A geophone is a device that converts ground movement (velocity) into voltage, which may be recorded at a recording station. The deviation of this measured voltage from the base line is called the seismic response and is analyzed for structure of the earth.

Etymology
The term geophone derives from the Greek word "γῆ (ge)
" meaning "earth" and "phone" meaning "sound".

Construction

Geophones have historically been passive analog devices and typically comprise a spring-mounted wire coil moving within the field of a case-mounted permanent magnet to generate an electrical signal. Recent designs have been based on microelectromechanical systems (MEMS) technology which generates an electrical response to ground motion through an active feedback circuit to maintain the position of a small piece of silicon.

The response of a coil/magnet geophone is proportional to ground velocity, while MEMS devices usually respond proportional to
acceleration. MEMS have a much higher noise level (50 dB velocity higher) than geophones and can only be used in strong motion or active seismic applications.

Frequency response
The frequency response of a geophone is that of a harmonic oscillator, fully determined by corner frequency (typically around 10 Hz) and damping (typically 0.707). Since the corner frequency is proportional to the inverse square root of the moving mass, geophones with low corner frequencies (< 1 Hz) become impractical. It is possible to lower the corner frequency
electronically, at the price of higher noise and cost.

Although waves passing through the earth have a three-dimensional nature, geophones are normally constrained to respond to single dimension - usually the vertical.

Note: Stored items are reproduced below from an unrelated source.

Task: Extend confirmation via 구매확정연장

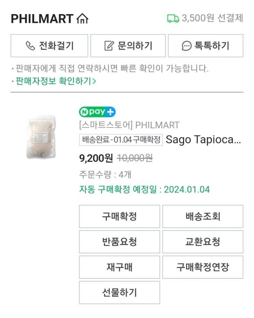Action: tap(203, 267)
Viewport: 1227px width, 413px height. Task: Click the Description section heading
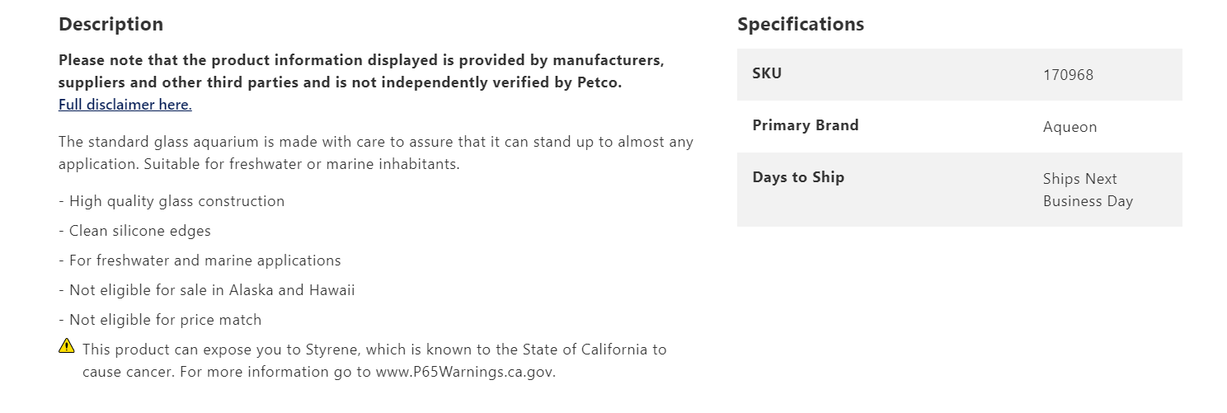click(110, 25)
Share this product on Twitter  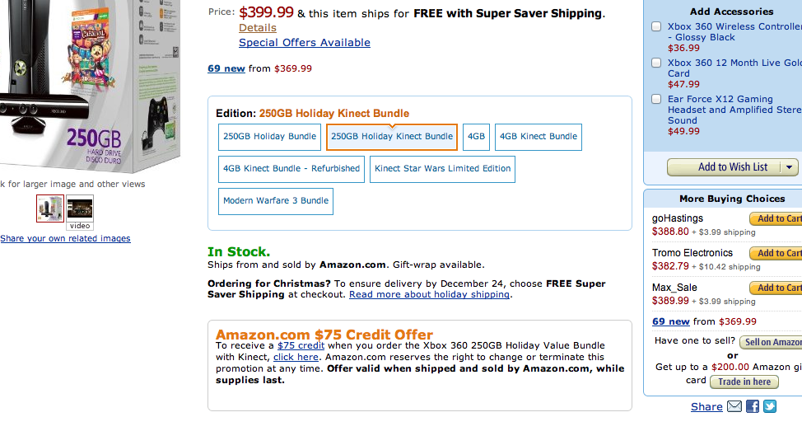[x=770, y=406]
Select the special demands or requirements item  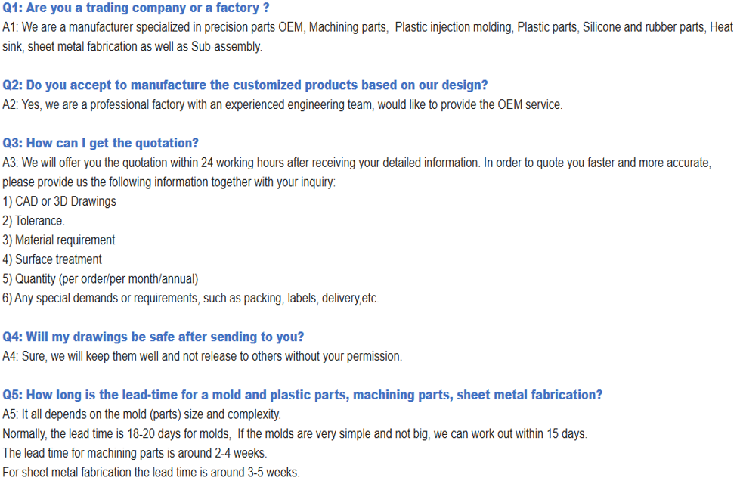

However, some applications require the full wave to be used and three-component or 3-C geophones are used.  In analog devices, three moving coil elements are mounted in an orthogonal arrangement within a single case.

Uses

The majority of geophones are used in reflection seismology to record the energy waves reflected by the subsurface geology. In this case the primary interest is in the vertical motion of the Earth's surface. However, not all the waves are upwards travelling.  A strong, horizontally transmitted wave known as ground-roll also generates vertical motion that can obliterate the weaker vertical signals.  By using large areal arrays tuned to the wavelength of the ground-roll the dominant noise signals can be attenuated and the weaker data signals reinforced.

Analog geophones are very sensitive devices which can respond to very distant tremors. These small signals can be drowned by larger signals from local sources. It is possible though to recover the small signals caused by large but distant events by correlating signals from several geophones deployed in an array. Signals which are registered only at one or few geophones can be attributed to unwanted, local events and thus discarded. It can be assumed that small signals that register uniformly at all geophones in an array can be attributed to a distant and therefore significant event.

The sensitivity of passive geophones is typically 30 volts per (meter per second), so they are in general not a replacement for 
broadband seismometers.

Conversely, some applications of geophones are interested only in very local events. A notable example is in the application of remote ground sensors (RGS) incorporated in unattended ground sensor (UGS) systems. In such an application there is an area of interest which when penetrated a system operator is to be informed, perhaps by an alert which could be accompanied by supporting photographic data.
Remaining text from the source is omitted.